Go through the records and filter out every line lacking the word "computer"; copy the lines that remain.

START Records shown

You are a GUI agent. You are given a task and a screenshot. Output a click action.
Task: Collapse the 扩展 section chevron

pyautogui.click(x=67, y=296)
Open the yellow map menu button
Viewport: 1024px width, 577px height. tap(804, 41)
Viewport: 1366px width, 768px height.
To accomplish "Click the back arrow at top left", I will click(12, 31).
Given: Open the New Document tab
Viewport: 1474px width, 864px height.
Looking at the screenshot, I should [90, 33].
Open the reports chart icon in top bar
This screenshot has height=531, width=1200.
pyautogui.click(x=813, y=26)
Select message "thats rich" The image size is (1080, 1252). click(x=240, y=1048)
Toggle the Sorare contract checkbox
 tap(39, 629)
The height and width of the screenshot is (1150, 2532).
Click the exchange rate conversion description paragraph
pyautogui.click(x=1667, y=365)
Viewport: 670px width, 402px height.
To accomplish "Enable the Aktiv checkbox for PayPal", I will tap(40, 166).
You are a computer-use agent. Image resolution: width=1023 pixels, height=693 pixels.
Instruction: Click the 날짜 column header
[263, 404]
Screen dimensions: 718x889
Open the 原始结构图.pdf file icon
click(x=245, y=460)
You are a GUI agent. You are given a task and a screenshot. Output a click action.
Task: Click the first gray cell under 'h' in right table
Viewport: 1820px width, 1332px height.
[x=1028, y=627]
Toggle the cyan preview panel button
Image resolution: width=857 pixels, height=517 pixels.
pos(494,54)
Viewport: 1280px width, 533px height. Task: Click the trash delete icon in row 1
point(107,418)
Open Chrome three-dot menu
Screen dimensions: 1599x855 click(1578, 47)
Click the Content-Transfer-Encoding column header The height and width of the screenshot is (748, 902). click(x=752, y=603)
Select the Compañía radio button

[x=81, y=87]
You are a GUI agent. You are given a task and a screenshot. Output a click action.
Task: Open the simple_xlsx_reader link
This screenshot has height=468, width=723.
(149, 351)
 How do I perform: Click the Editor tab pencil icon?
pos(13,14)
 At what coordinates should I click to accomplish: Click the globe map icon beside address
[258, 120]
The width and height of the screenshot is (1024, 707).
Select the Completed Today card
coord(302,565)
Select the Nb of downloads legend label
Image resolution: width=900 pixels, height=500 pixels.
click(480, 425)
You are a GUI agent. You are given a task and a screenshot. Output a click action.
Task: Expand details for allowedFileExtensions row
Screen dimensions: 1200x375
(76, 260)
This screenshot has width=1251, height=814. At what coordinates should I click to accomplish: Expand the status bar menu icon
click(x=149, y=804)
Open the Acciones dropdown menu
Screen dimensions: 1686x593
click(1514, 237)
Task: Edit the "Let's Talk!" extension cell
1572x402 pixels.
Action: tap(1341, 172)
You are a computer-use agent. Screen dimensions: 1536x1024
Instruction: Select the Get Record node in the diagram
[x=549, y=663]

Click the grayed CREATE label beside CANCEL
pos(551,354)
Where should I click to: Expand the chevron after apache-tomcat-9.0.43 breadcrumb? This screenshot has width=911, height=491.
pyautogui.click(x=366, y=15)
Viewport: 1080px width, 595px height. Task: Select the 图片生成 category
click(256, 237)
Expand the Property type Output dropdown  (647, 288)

END Records shown

_Written reply_.
You are a computer-use agent. Image resolution: width=1023 pixels, height=693 pixels.
You are a computer-use agent. Screen dimensions: 1536x1024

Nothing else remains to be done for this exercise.